- Born: June 22, 1919 Grand Saline, Texas, U.S.
- Died: April 6, 2018 (aged 98) Clear Lake, Iowa, U.S.
- Occupation: Novelist
- Writing career
- Pen name: Dorothy Garlock, Johanna Phillips, Dorothy Phillips, Dorothy Glenn
- Period: 1980–2018
- Genres: Historical romance, contemporary romance
- Website: www.dorothygarlock.com

= Dorothy Garlock =

American novelist

Dorothy Garlock (June 22, 1919 – April 6, 2018) was an American author of over 50 historical romance novels, most of them set in the American West. Many of her books became bestsellers. She also wrote under the pen names Johanna Phillips, Dorothy Phillips and Dorothy Glenn.

==Biography==
Dorothy Garlock was born on June 22, 1919, in Texas, but spent twenty-five years in Oklahoma City. She and her husband moved to Clear Lake, Iowa in 1955. Garlock worked for fourteen years as a bookkeeper and columnist for the local newspaper before retiring at age 49. To fill her time while she and her husband spent winters in a small south-Texas town, Garlock began to write stories. She completed four manuscripts before she decided to try to publish one of them. In 1976, she entered one of her books in a contest for unpublished writers. Although it did not win the contest, one of the judges, an agent, offered to represent her. He sold all four of her books in a few weeks.

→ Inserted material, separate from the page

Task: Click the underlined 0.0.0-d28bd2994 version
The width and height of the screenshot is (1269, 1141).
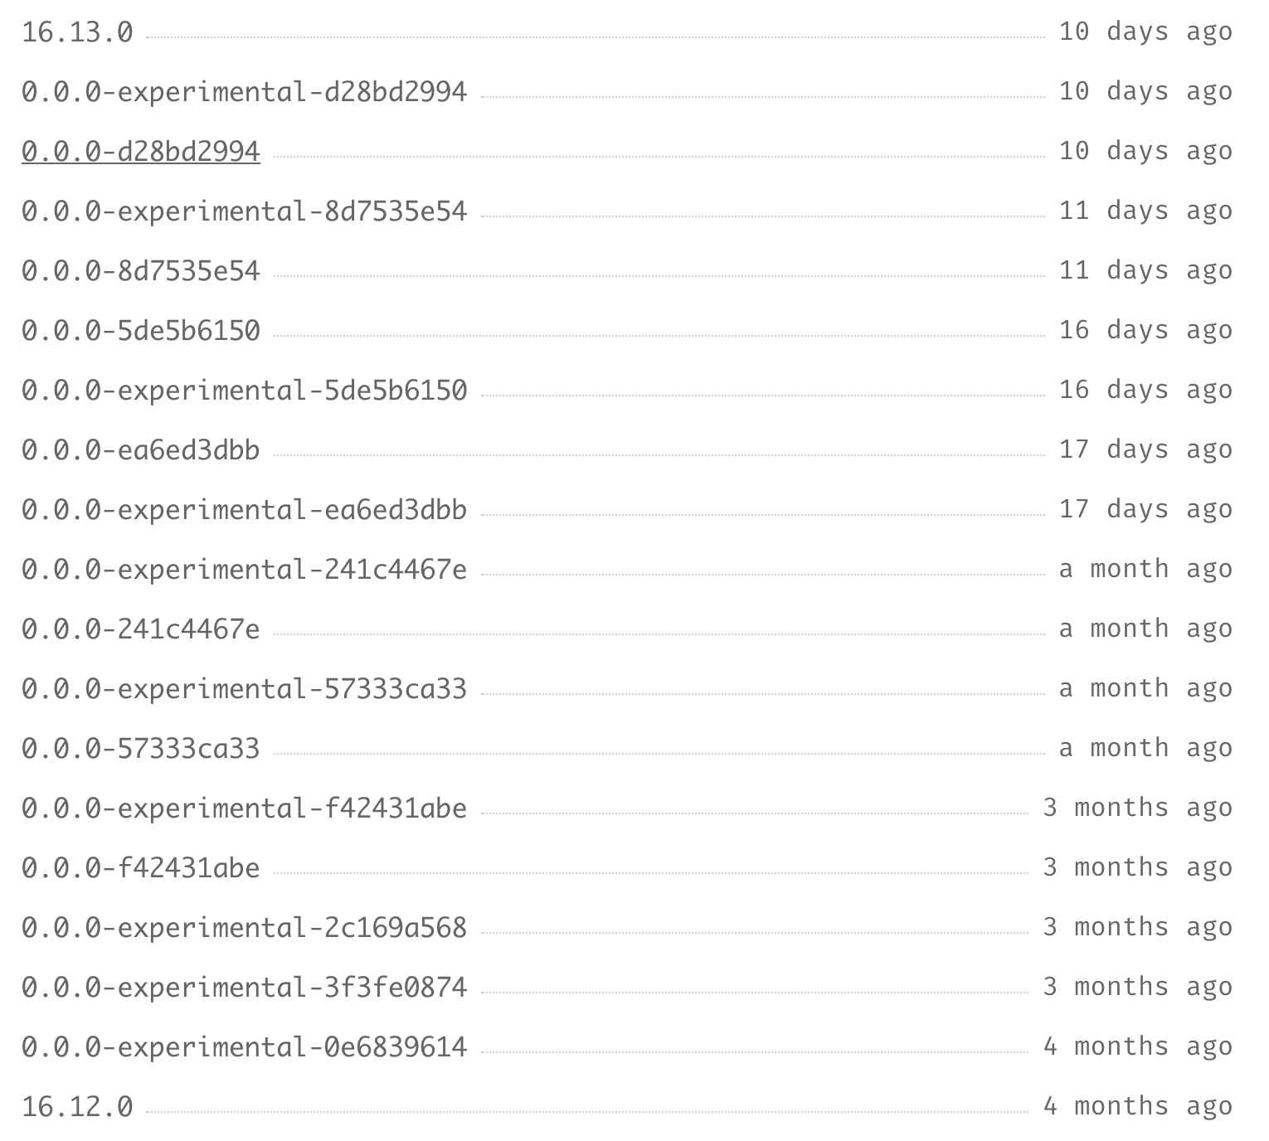Action: (141, 152)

Over 20 million copies of Garlock's books are in print in 18 languages and 36 countries. She was one of the six launch authors for Bantam Books' Loveswept Line. Two of Garlock's short stories, "Interlude in Big Bend" and "Beneath the Midnight Sun", were chosen by Universal Press Syndicate to launch their series Day Dreams. The two stories were published one chapter each day for one month, and ran in 57 major newspapers. Her novel A Love for All Time has been used as an example in the textbook Writing Romantic Fiction, by Helen Barnhardt. Garlock is also a member of the Romance Writers Hall of Fame.

Garlock donated many of her manuscripts and other unpublished writings to the University of Iowa libraries. She and her husband, Herb Garlock Sr., lived in Clear Lake, Iowa. They have a son, a daughter, and several grandsons.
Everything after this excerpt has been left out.